----- Records for the task -----

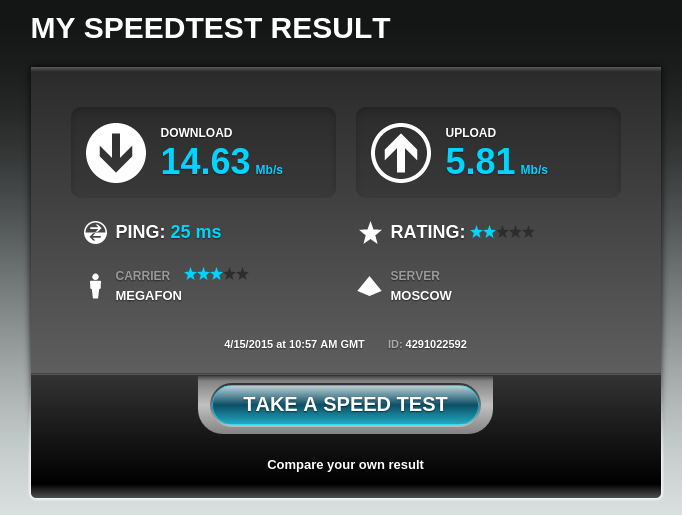Start a test with TAKE A SPEED TEST
The height and width of the screenshot is (515, 682).
pyautogui.click(x=345, y=404)
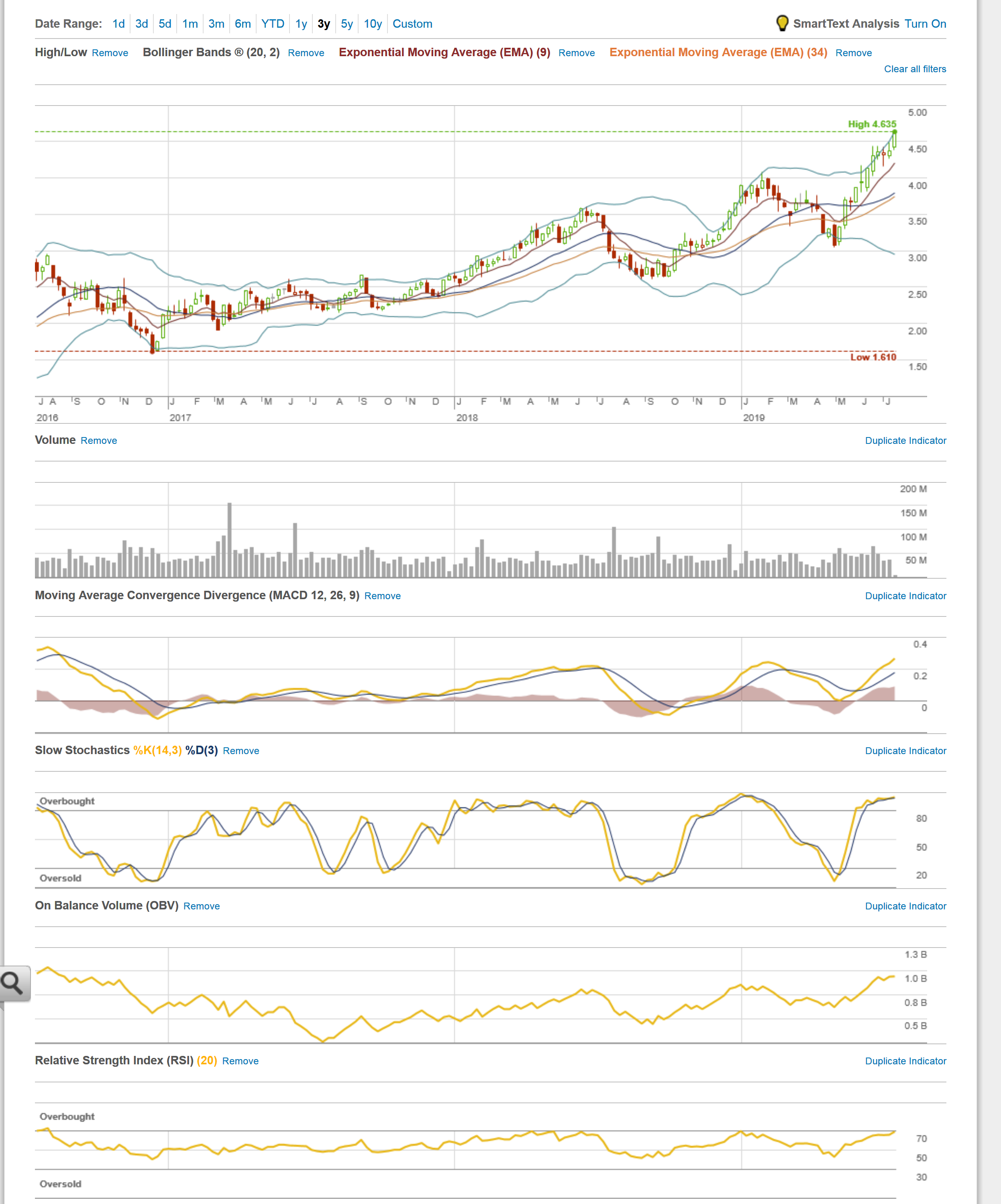
Task: Turn On SmartText Analysis
Action: (925, 24)
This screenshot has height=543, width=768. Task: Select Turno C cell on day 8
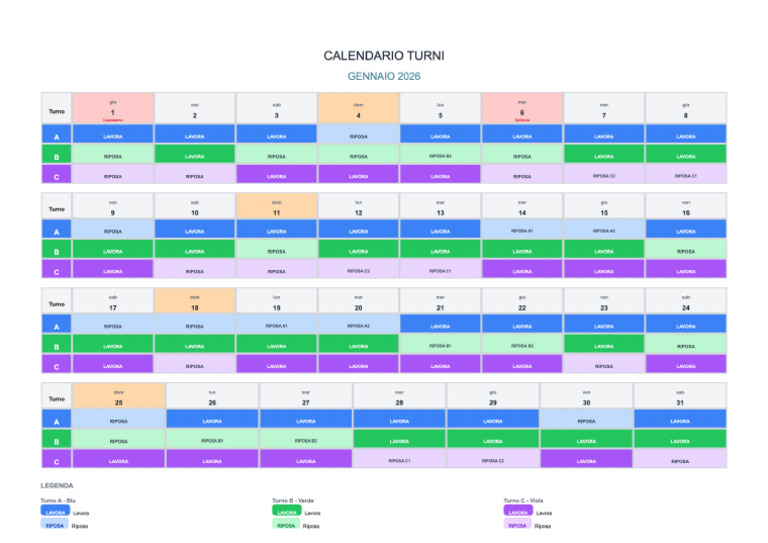[686, 174]
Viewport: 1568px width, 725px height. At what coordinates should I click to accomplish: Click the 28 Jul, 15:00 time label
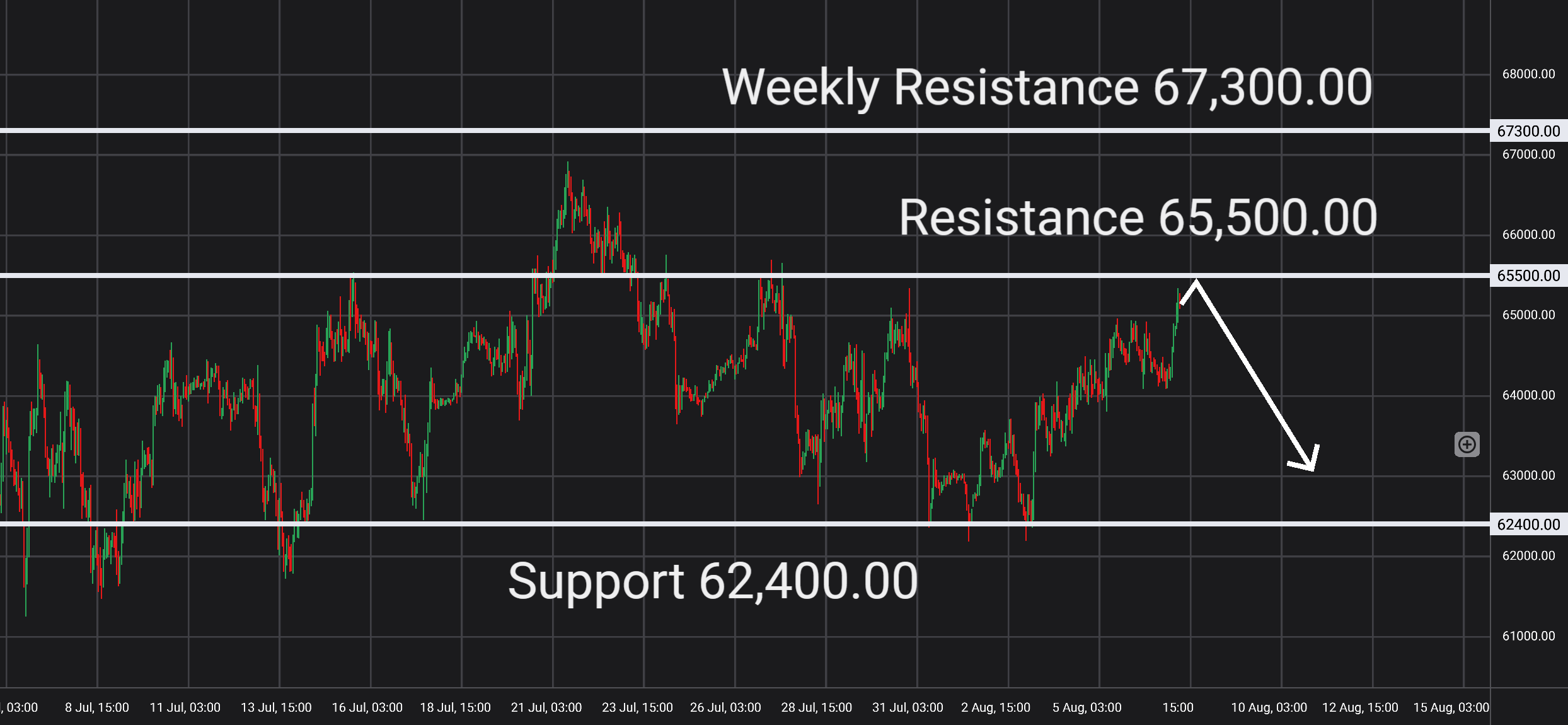pos(817,707)
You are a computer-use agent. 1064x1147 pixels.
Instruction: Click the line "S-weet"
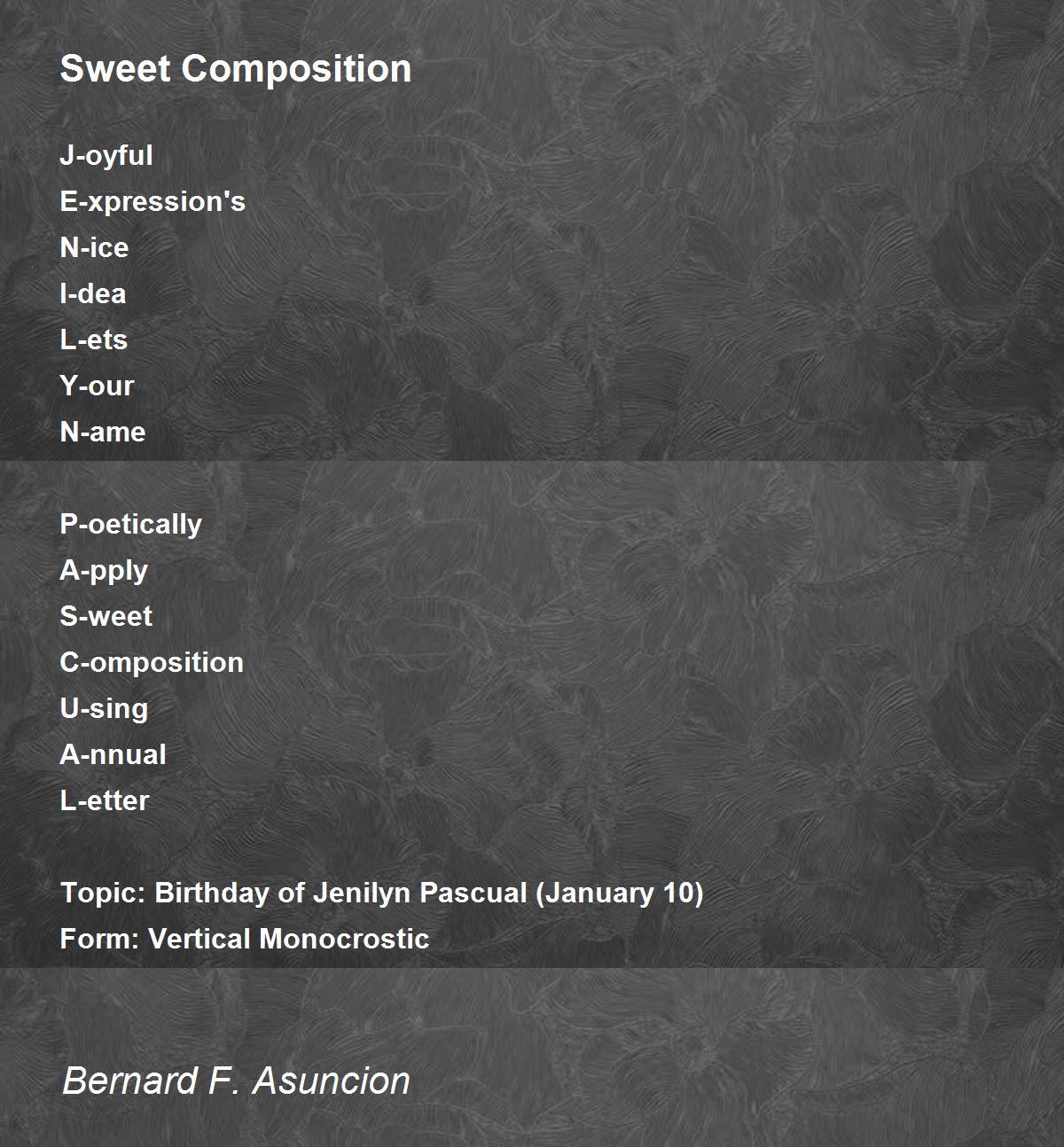click(x=106, y=616)
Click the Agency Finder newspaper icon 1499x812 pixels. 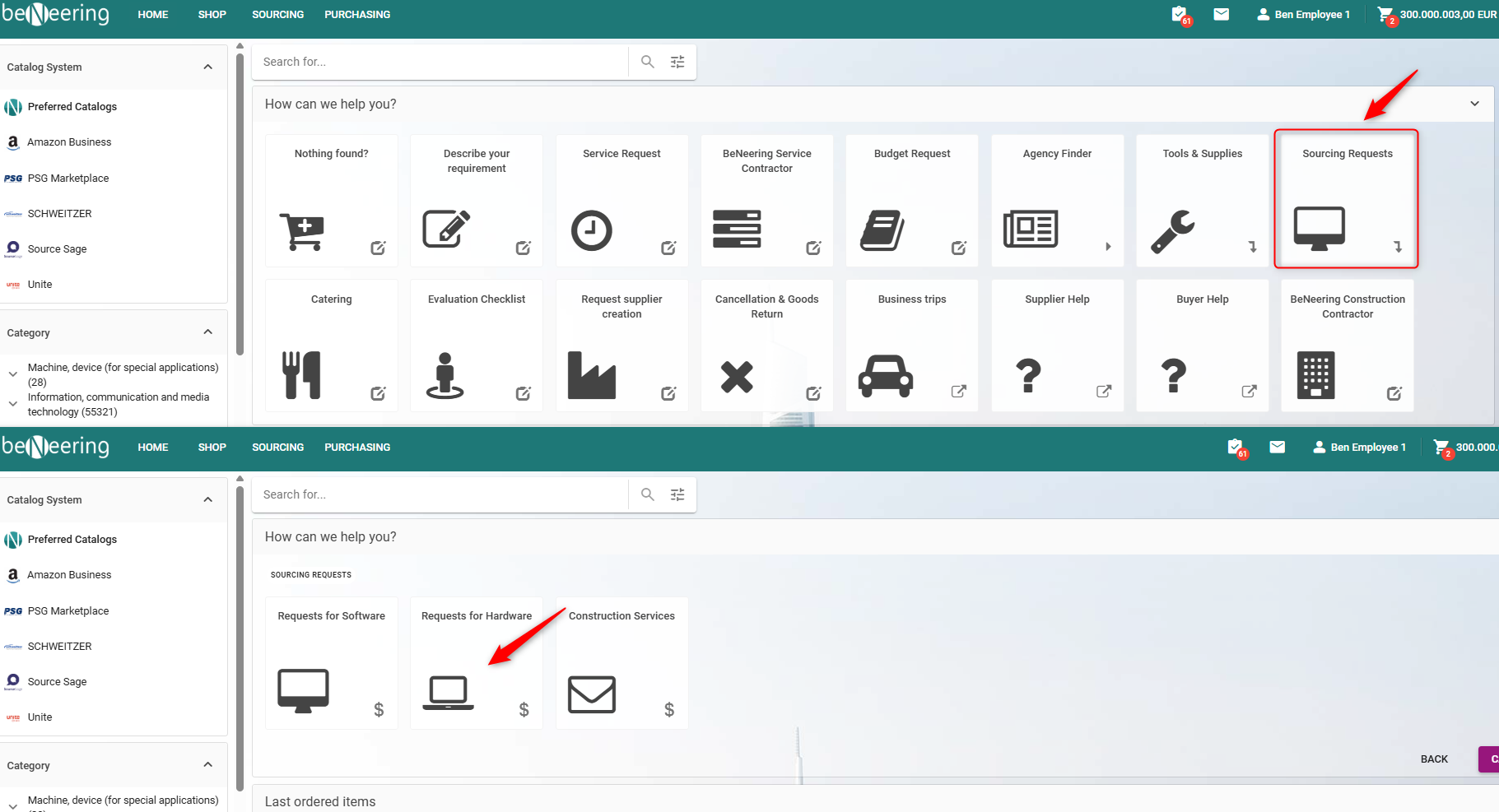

-----

Task to complete. Copy out every line of the rows above word for word, leaving out the pictures.

Solution to the exercise.
Start a test with TAKE A SPEED TEST
The height and width of the screenshot is (515, 682).
pyautogui.click(x=345, y=404)
Task: Turn On SmartText Analysis
Action: (925, 24)
This screenshot has height=543, width=768. Task: Select Turno C cell on day 8
[686, 174]
Viewport: 1568px width, 725px height. At what coordinates should I click to accomplish: Click the 28 Jul, 15:00 time label
pos(817,707)
You are a computer-use agent. 1064x1147 pixels.
Instruction: Click the line "S-weet"
click(x=106, y=616)
Click the Agency Finder newspaper icon 1499x812 pixels. 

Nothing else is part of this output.